AlexsLemonade / OpenScPCA-analysis

An open, collaborative project to analyze data from the Single-cell Pediatric Cancer Atlas (ScPCA) Portal
Other
1 stars 13 forks source link

Annotate tumor cells in remaining samples for SCPCP000015 #563

Open allyhawkins opened 2 months ago

allyhawkins commented 2 months ago

If you are filing this issue based on a specific GitHub Discussion, please link to the relevant Discussion.

292

Describe the goals of the changes to the analysis module.

Now that we have spent some time exploring methods for annotating tumor cells in the Ewing's samples and have done a lot of validation of tumor cells in two samples, SCPCS000490 and SCPCS000492, we would like to be able to identify tumor cells in the remaining samples. We plan to use what we learned from these samples and annotate the remaining tumor cells.

In general we will need to complete the following steps:

  1. Identify a method that we can apply to all samples and create a script to run that on all samples in the project. I am leaning towards using AUCell for this with a pre-defined threshold that we determined with SCPCL000822 (see #532).
  2. Create a template report that will be used to evaluate these annotations.
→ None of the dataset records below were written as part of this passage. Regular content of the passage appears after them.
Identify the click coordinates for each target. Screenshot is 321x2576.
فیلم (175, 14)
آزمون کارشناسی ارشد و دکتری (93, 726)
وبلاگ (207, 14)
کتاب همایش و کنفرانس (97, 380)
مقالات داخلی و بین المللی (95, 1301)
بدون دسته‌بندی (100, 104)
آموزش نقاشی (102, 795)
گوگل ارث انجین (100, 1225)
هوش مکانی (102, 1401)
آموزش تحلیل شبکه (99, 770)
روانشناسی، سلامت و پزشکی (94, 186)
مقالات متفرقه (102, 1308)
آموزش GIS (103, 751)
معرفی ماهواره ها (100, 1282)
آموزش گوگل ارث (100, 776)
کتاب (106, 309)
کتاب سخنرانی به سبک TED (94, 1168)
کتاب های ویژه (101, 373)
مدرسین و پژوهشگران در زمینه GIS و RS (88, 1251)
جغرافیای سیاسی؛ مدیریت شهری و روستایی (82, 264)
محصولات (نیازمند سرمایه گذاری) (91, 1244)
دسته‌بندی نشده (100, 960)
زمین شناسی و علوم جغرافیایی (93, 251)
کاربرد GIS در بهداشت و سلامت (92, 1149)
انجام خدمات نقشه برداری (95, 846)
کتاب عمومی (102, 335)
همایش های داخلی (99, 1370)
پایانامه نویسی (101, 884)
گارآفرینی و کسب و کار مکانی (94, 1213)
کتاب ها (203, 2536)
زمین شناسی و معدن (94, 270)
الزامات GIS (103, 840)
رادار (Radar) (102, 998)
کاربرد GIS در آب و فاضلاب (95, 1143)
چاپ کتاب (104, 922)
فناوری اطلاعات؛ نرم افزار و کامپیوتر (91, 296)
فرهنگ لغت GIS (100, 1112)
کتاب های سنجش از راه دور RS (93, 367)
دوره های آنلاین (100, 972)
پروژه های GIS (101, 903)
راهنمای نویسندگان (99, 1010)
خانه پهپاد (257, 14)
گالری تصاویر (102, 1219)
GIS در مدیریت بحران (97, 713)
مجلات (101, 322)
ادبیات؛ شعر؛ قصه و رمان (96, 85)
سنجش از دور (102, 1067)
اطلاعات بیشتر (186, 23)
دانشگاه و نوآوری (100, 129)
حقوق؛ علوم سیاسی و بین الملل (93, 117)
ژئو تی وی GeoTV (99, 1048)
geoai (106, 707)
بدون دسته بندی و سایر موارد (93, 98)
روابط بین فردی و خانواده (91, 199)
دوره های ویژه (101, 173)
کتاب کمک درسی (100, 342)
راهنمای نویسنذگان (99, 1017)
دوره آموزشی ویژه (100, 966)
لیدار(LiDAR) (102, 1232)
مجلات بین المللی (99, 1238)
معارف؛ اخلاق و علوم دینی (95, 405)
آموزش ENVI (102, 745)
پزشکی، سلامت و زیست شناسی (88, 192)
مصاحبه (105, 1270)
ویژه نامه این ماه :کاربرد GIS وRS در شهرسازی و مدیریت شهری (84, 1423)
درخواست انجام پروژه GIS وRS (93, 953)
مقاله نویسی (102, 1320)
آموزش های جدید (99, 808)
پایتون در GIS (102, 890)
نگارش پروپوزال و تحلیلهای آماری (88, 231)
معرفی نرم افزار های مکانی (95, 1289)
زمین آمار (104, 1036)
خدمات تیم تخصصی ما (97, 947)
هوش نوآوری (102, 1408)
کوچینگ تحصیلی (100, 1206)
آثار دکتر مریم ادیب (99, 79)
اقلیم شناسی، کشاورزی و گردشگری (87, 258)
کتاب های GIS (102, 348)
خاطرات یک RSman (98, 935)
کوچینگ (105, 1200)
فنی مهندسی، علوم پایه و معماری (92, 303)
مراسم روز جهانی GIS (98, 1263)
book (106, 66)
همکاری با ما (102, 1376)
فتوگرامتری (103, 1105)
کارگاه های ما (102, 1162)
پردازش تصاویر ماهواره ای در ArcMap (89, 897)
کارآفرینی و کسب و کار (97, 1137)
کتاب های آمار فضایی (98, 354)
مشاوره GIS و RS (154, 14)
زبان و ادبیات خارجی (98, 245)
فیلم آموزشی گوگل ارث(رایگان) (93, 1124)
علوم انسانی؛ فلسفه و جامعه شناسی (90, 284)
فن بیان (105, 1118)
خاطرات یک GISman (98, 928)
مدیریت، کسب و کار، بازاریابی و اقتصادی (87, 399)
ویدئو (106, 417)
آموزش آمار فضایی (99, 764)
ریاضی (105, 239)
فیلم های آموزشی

This will contain things like density plots showing the auc, marker gene expression, and gene set score distributions along with heatmaps of the marker gene and gene set scores to confirm that tumor cells show increased gene set expression over all other cells.
  3. Create a workflow that can be used to run both the script and generate the report for all samples in the project. This workflow should output a TSV file with the tumor/normal annotations and then a report.
  4. Run this workflow on all samples in the project and evaluate the reports. Here we should identify any samples that do not show clear separation between marker gene and gene set scores and evaluate further.

Once this has been completed then we can move onto identifying the normal cell types that are present in these samples. For this I imagine running SingleR using BlueprintEncodeData on the normal cells and then evaluating that the expected markers for those cell type are present. We have not yet done any validation of specific normal cell types which is why I think this will be a separate question we need to answer.

What will your pull request contain?

I plan on filing an issue to address each of the steps in the above analysis proposition. Each of these issues will correspond to one PR. This issue will be closed once all of those steps have been completed.

Will you require additional software beyond what is already in the analysis module?

No, we should have everything already set up.

Will you require different computational resources beyond what the analysis module already uses?

No.

If known, when do you expect to file the pull request?

No response

allyhawkins commented 1 month ago

Based on the findings from running AUCell we are going to have to take some additional steps to get final tumor annotations (See https://github.com/AlexsLemonade/OpenScPCA-analysis/issues/567#issuecomment-2225778349 for some more context). I am updating this issue based on some next steps that we plan to take as of now:

allyhawkins commented 1 month ago

Using the workflow added in #659, I have completed annotating all samples using SingleR. I'm including here a general summary of the results. I've also included a zip file of all the reports that were generated here:

singler_reports_1.zip singler_reports_2.zip

Non-PDX libraries (822, 824, 825, 826, and 828):

PDX libraries (823, 1112, 1113, 1114, 1115, 1116):

827:

1111:

In looking at these reports, I actually think we have a good starting point for annotations and next steps should include refining the annotations obtained here (given we re-run the PDX samples). In thinking about refining these annotations, I think we want to start with clustering. We should obtain clusters we feel good about and then look at expression of the marker gene lists across those clusters. I would anticipate that tumor cells will cluster separately than normal cells and that normal cell clusters will show higher expression of the normal cell markers than tumor cell clusters and vice versa. Additionally, we want to be able to annotate tumor cell subpopulations which I think should be done by looking at clusters of tumor cells.

The only other thought I had was that we may be assigning more tumor cells here because the cells are more similar to other Ewing's tumor cells than any normal cell types in the HPCA/ blueprint references. It could be helpful to compare the annotations using only the tumor cells as reference to using a reference that contains both normal and tumor cells from Ewings samples and see if that shifts any of the tumor cell assignments. In particular, both 822 and 824 have clear groups of normal cells so we could create a reference that uses both of those samples as a reference rather than all of the tumor cells from all samples. This would mean cells could match either endothelial cells from HPCA or Blueprint or the endothelial cells in 822. I think this is worth doing, but probably after doing some refinement on those two samples by clustering and assigning cell types to all cells in that cluster.

Tagging @jashapiro in case you would like to see the current reports or have any thoughts. For now, I'm going to file these two last thoughts as issues for potential next steps.